Rising Sun Mills mixed-use complex sold for $27M to Calif.-based company

Updated at 4:30 p.m.

RISING SUN MILLS, a multi-family, mixed-use apartment building at 166 Valley St., was bought by FPA Multifamily LLC of San Francisco for $26.94 million from Armory Revival Co., according to Cushman & Wakefield. / COURTESY CUSHMAN & WAKEFIELD

PROVIDENCE – A former mill in Providence that was converted into a 135-unit apartment building in 2004 recently changed hands in a nearly $27 million deal, according to the real estate firm that arranged the sale.
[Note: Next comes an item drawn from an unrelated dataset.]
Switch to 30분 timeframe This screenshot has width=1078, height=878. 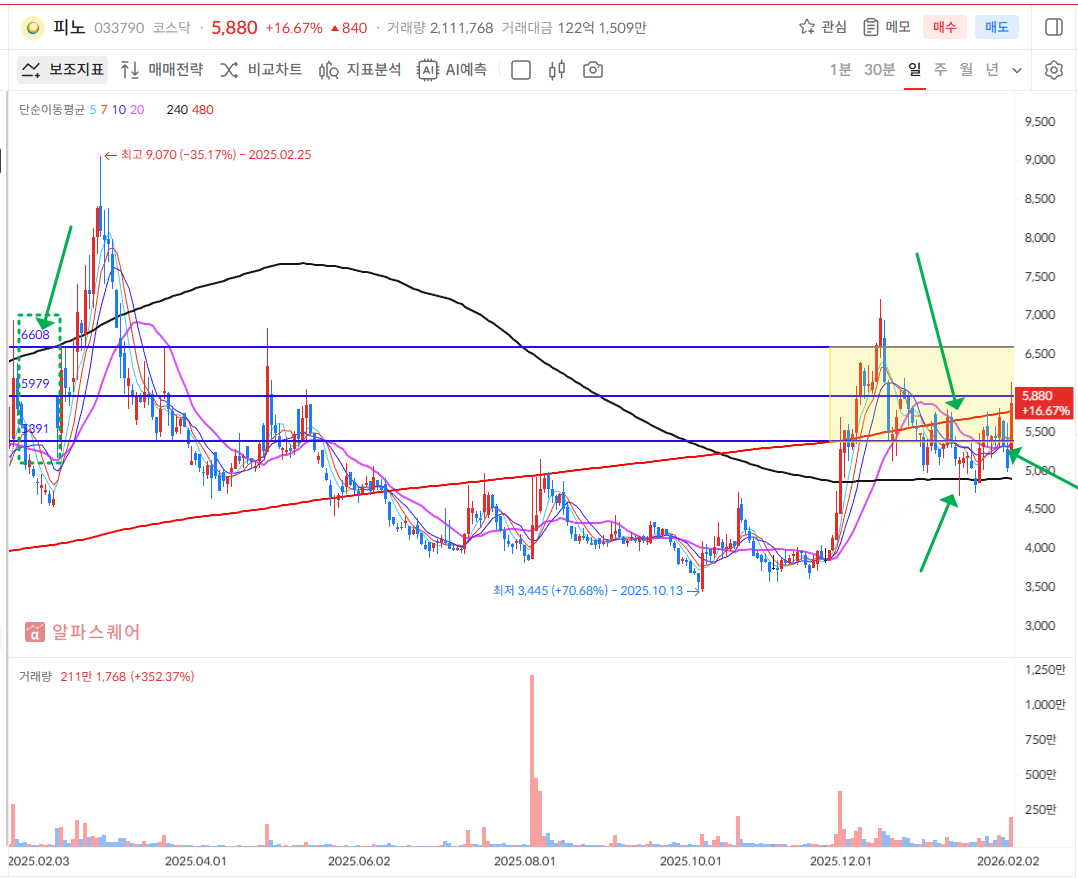(879, 70)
The four-story, 196,572-square-foot Rising Sun Mills multi-family, mixed-use apartment building at 166 Valley St. was bought by San Francisco-based FPA Multifamily LLC for $26.94 million from Armory Revival Co., said global real estate company Cushman & Wakefield. The Providence-based Armory Revival Company was a partner in the original $45 million revitalization of the former mill building, together with Struever Brothers of Baltimore.

“Rising Sun Mills offered investors the rare opportunity to acquire a well-maintained, value-add multi-family asset,” said Chris Sower, executive managing director at Cushman & Wakefield, which represented the seller. “With the strength of today’s apartment market, we saw significant interest in this strategically located property.”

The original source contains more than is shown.